Acetyl-L-carnitine protects neuronal function from alcohol-induced oxidative damage in the brain.
| Intervention | Direction | Endpoint | Population | Dosage | Impact | Claim # |
|---|---|---|---|---|---|---|
Chronic ethanol administration | increase | inducible nitric oxide synthase (iNOS) and 3-nitrotyrosine adduct formation | mice | - | caused an increase | #1 |
Chronic ethanol administration | increase | NADPH oxidase (NOX) | mice | - | caused a rather selective activation | #2 |
Chronic ethanol administration | increase | reactive oxygen species (ROS) and 4-hydroxynonenal | mice | - | enhanced levels | #3 |
Chronic ethanol administration | increase | pronounced activation (astrogliosis) and coincident neuronal loss | mice | - | caused | #4 |
Chronic ethanol administration | increase | different oxidative mediators | mice | - | induced | #5 |
Chronic ethanol administration | decrease | long-term potentiation synaptic transmission | ex vivo frontal cortical brain tissue slices from ethanol-fed mice | - | showed a reduction | #6 |
Coadministration of acetyl-L-carnitine (ALC) with alcohol | decrease | oxidative damage and neuronal loss | mice | - | showed a significant reduction | #7 |
Coadministration of acetyl-L-carnitine (ALC) with alcohol | increase | synaptic neurotransmission | mice | - | restoration | #8 |
acetyl-L-carnitine (ALC) | decrease | brain cells from ethanol-induced oxidative injury | - | - | protects | #9 |
The studies presented here demonstrate the protective effect of acetyl-L-carnitine (ALC) against alcohol-induced oxidative neuroinflammation, neuronal degeneration, and impaired neurotransmission.

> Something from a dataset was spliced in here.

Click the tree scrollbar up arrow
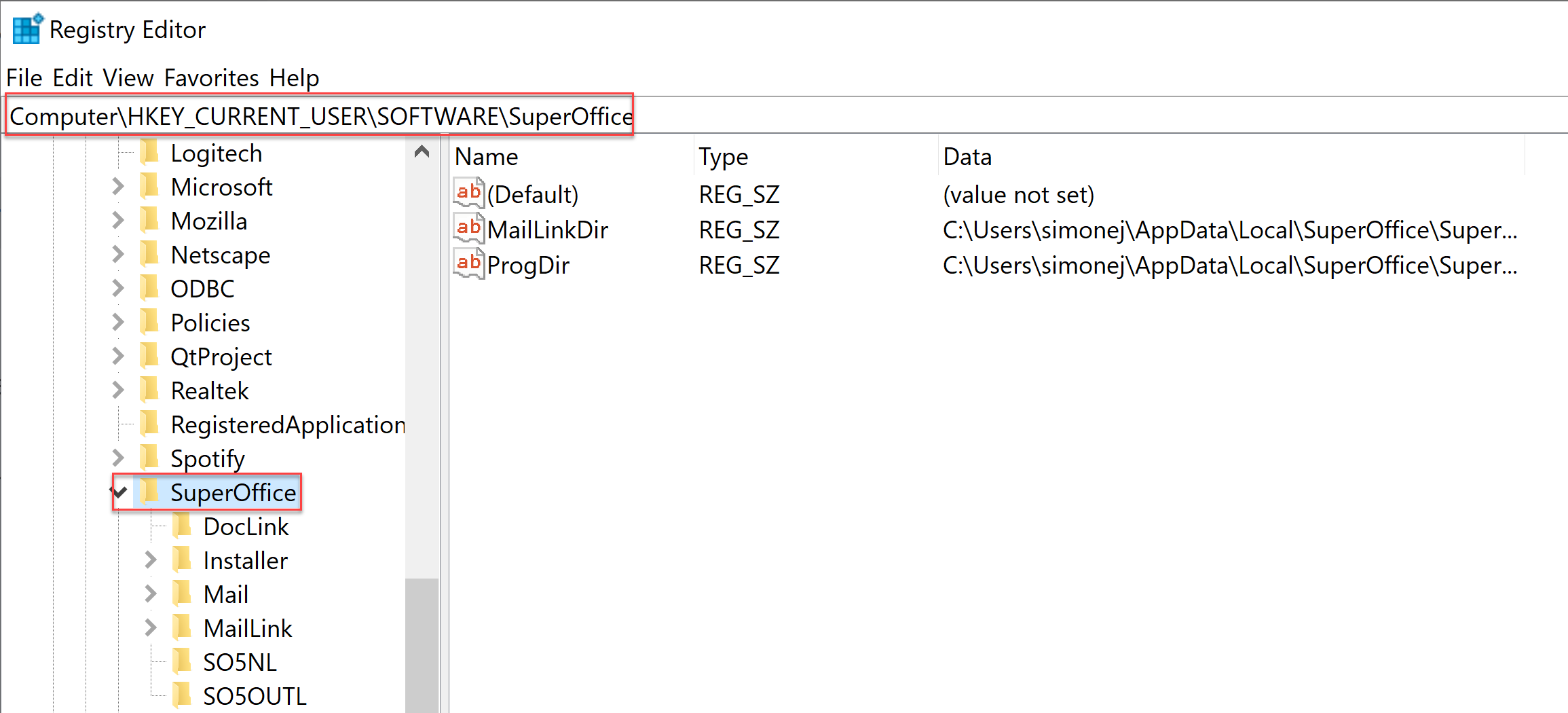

Our findings reveal the cellular and biochemical mechanisms of alcohol-induced oxidative damage in various types of brain cells. Chronic ethanol administration to mice caused an increase in inducible nitric oxide synthase (iNOS) and 3-nitrotyrosine adduct formation in frontal cortical neurons but not in astrocytes from brains of these animals. Interestingly, alcohol administration caused a rather selective activation of NADPH oxidase (NOX), which, in turn, enhanced levels of reactive oxygen species (ROS) and 4-hydroxynonenal, but these were predominantly localized in astrocytes and microglia. Oxidative damage in glial cells was accompanied by their pronounced activation (astrogliosis) and coincident neuronal loss, suggesting that inflammation in glial cells caused neuronal degeneration. Immunohistochemistry studies indicated that alcohol consumption induced different oxidative mediators in different brain cell types. Thus, nitric oxide was mostly detected in iNOS-expressing neurons, whereas ROS were predominantly generated in NOX-expressing glial cells after alcohol ingestion. Assessment of neuronal activity in ex vivo frontal cortical brain tissue slices from ethanol-fed mice showed a reduction in long-term potentiation synaptic transmission compared with slices from controls. Coadministration of ALC with alcohol showed a significant reduction in oxidative damage and neuronal loss and a restoration of synaptic neurotransmission in this brain region, suggesting that ALC protects brain cells from ethanol-induced oxidative injury. These findings suggest the potential clinical utility of ALC as a neuroprotective agent that prevents alcohol-induced brain damage and development of neurological disorders.